I have to sit back and listen to the comments. Oh god, the comments.

"Oh gosh my head hurts" mumbled under your breath as you're wishing you could just leave work early. Wow, I can't imagine what that's like.

"Well what medicines have you tried" well what medicines haven't I tried.

"You must not be feeling good today" Actually my appearance doesn't have any correlation to how I feel. I always feel horrible. Stop talking about it.

And if I have one more person ask me "How I do it?" or "How I live with the pain everyday?" I might just have to slap you in the face. If you wonder why I'm not stressed about school or work or my finances or boy problems, its because at the end of the day, I can be a good student, a good employee, and I don't mess with boys, I don't have time. But that's the point. I don't have time for boys, because I have to be a good student and a good employee, but all of that depends on the level of throbbing my head decides to be at for the day. I have no answer for you to your questions. I don't have time to worry about day to day anything. I get every day about an hour at a time. And I have to take it an hour at a time.

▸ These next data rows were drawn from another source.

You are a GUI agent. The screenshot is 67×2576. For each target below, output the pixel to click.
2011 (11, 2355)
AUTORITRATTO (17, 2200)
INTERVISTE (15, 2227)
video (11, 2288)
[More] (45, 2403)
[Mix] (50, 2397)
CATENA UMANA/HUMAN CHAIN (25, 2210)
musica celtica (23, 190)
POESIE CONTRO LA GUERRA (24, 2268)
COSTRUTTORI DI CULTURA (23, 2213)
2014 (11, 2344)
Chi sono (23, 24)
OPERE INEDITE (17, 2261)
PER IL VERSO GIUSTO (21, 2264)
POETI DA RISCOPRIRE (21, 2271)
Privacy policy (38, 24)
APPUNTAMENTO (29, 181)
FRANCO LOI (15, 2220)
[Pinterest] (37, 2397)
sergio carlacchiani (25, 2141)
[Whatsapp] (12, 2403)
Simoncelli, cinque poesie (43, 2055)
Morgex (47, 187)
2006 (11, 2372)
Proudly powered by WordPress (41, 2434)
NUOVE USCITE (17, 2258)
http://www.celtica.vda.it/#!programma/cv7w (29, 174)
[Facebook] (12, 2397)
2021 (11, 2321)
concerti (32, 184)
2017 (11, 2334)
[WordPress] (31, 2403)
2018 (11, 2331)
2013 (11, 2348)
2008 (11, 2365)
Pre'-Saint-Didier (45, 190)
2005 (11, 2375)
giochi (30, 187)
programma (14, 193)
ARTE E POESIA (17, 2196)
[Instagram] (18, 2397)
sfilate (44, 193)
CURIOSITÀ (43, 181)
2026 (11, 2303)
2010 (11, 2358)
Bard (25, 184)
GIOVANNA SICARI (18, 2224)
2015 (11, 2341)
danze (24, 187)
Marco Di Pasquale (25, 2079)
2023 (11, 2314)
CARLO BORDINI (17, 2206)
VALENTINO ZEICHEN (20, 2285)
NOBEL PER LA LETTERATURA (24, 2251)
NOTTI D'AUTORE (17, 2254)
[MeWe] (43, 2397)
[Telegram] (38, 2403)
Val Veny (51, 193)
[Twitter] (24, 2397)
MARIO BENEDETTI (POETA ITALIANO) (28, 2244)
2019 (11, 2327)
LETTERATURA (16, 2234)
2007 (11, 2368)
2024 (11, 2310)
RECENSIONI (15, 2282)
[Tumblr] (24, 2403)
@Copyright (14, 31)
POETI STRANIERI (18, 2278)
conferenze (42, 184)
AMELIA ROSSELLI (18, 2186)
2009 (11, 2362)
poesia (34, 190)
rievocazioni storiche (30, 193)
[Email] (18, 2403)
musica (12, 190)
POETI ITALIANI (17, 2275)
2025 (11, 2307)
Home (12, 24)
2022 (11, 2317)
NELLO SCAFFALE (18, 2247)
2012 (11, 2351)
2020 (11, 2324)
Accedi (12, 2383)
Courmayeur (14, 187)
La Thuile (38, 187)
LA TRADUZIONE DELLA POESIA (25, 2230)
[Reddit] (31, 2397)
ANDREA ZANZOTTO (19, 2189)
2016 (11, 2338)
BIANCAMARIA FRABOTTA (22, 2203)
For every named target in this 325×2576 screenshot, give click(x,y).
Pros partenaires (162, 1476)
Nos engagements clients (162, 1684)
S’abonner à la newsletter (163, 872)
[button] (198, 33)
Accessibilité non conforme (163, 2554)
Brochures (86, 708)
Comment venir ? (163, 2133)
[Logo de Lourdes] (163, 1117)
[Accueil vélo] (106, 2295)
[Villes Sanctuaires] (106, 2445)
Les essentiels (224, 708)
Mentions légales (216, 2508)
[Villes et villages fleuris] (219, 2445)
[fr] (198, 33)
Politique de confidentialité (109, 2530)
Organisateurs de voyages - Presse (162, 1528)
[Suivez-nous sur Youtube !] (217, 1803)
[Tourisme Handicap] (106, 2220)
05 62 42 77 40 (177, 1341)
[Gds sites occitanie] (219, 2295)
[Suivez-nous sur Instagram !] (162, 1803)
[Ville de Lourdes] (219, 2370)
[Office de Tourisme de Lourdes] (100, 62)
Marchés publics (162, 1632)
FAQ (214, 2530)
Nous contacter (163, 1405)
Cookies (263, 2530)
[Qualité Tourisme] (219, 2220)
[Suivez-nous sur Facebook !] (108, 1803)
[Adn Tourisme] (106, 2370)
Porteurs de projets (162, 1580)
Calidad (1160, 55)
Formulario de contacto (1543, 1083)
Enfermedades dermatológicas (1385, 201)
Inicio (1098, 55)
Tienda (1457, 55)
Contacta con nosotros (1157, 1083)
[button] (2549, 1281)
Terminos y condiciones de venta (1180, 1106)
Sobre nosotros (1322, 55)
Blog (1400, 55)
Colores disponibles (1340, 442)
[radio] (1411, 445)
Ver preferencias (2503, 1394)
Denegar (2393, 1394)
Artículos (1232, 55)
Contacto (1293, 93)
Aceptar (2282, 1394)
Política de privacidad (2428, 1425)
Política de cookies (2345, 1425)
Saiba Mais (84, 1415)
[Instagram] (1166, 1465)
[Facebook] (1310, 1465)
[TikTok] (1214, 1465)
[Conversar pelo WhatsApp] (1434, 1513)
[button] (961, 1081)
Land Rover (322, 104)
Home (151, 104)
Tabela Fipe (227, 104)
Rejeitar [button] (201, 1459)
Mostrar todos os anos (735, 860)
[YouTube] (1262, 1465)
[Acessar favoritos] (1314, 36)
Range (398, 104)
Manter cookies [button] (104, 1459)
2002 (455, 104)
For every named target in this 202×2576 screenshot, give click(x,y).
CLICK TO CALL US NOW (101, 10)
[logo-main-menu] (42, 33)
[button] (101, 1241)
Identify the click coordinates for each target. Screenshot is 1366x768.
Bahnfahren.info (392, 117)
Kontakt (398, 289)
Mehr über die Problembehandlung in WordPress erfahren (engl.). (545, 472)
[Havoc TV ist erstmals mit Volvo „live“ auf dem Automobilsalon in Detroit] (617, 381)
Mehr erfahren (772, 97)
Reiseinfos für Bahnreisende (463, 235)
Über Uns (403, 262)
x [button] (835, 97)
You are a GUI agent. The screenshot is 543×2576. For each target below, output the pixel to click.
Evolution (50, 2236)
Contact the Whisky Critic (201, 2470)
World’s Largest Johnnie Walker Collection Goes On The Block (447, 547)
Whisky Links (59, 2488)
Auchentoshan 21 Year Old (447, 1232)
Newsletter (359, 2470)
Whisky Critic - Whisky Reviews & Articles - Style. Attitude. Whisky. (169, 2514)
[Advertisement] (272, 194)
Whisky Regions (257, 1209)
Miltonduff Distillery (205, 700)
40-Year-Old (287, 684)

And those hours are usually accompanied by the demeaning comments, vague suggestions, and extremely way to personal intrusions and questionings into my life.

And for some reason, I sit back and I don't snap at any of you. Why?

Well I can't image you'd respond well if I told you that there isn't a cure for being a bitch. I can't respond to your inconvenient headache with "Imagine if you had that everyday" because I'm not trying to make you feel like your pain isn't valid. No one wants to hear that I don't have time for all of these insignificant details because most likely I'll be dead before any of then come to mean anything.

I hope it makes you really uncomfortable knowing that people are all around you in so much pain that they don't think they'll live to see the end of it. Or that they pray that this is the end of it.

You hurt my feelings by pressing for information and then acting like the cause of my migraine is somehow my fault.

You hurt my feelings by trying to diminish my pain and make it insignificant,

You hurt my feelings by pretending to care and then turning you back on me.

So to those who have been by my side, thank you. Thank you for always being understanding. Thank you for knowing that I can't control how I feel. Thank you for listening when I rant about all the horrible things I have to listen to day in and day out.